**The records:**
++++++

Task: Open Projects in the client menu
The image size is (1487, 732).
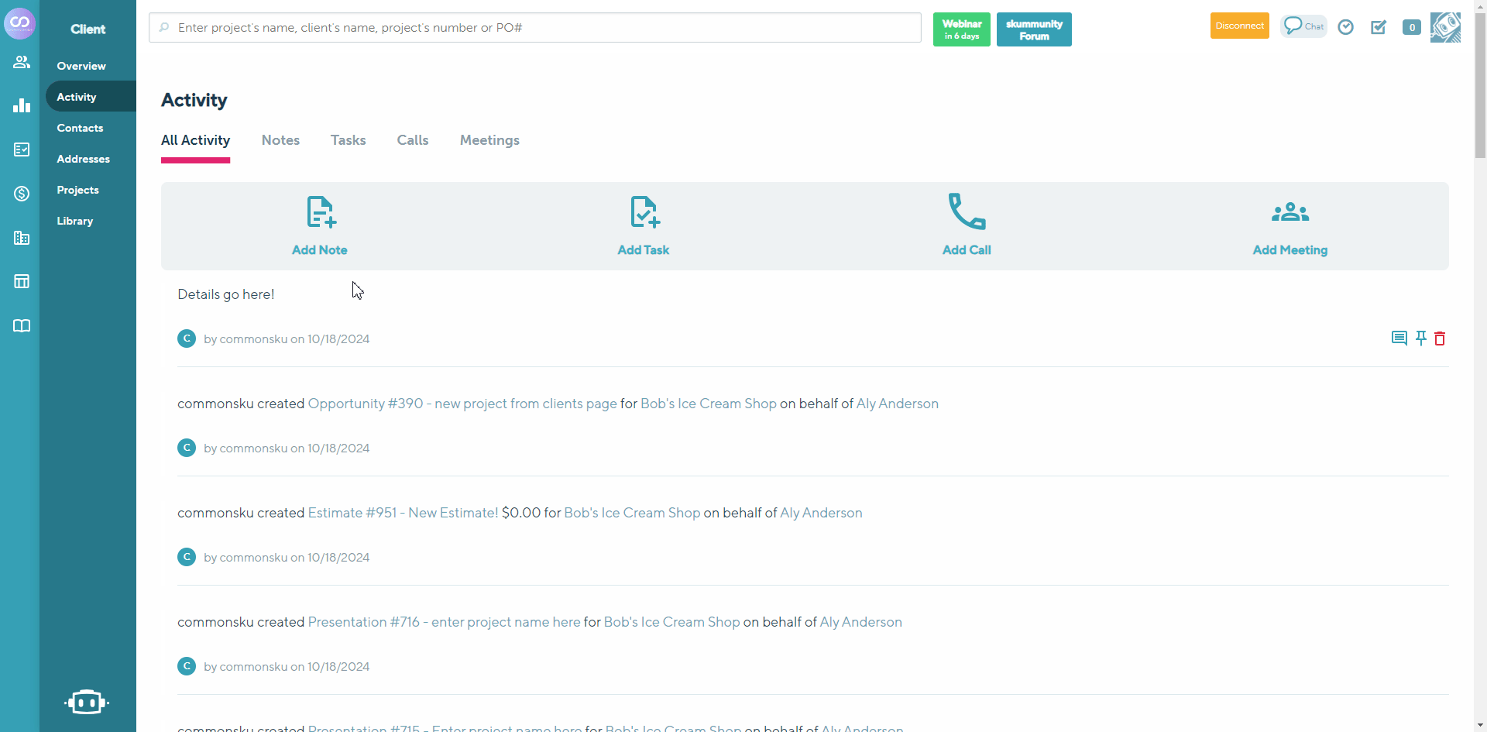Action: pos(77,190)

++++++

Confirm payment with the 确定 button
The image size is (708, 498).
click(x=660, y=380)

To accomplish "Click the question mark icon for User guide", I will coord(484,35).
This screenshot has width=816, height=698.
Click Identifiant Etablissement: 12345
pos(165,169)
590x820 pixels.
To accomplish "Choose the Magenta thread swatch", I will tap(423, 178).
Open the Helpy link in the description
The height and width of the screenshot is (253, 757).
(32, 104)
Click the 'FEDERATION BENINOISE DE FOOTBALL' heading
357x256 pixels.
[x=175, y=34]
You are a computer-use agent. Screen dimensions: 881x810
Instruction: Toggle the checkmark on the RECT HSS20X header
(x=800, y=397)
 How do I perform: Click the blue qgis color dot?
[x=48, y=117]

++++++

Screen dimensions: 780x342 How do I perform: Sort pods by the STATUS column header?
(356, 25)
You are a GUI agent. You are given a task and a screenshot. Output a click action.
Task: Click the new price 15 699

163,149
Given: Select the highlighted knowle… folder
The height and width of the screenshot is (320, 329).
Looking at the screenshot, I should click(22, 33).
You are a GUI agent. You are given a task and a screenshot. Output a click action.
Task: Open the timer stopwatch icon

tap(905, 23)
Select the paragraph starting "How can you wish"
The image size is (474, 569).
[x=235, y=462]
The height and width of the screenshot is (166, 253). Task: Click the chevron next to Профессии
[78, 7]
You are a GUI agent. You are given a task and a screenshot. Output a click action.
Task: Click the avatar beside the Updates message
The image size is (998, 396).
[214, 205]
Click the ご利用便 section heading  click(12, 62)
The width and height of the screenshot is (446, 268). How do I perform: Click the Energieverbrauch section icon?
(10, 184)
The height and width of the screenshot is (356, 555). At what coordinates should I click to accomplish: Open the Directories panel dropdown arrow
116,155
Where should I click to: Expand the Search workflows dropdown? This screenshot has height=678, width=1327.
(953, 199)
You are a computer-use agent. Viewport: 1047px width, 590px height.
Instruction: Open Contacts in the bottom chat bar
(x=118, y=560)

++++++

**Problem to solve:** Above are the records; print exactly the lines from the line with "The height and width of the screenshot is (356, 555)." to the line with "You are a computer-use agent. Viewport: 1047px", including both, and nothing else.

**Response to the task:**
The height and width of the screenshot is (356, 555). At what coordinates should I click to accomplish: Open the Directories panel dropdown arrow
116,155
Where should I click to: Expand the Search workflows dropdown? This screenshot has height=678, width=1327.
(953, 199)
You are a computer-use agent. Viewport: 1047px width, 590px height.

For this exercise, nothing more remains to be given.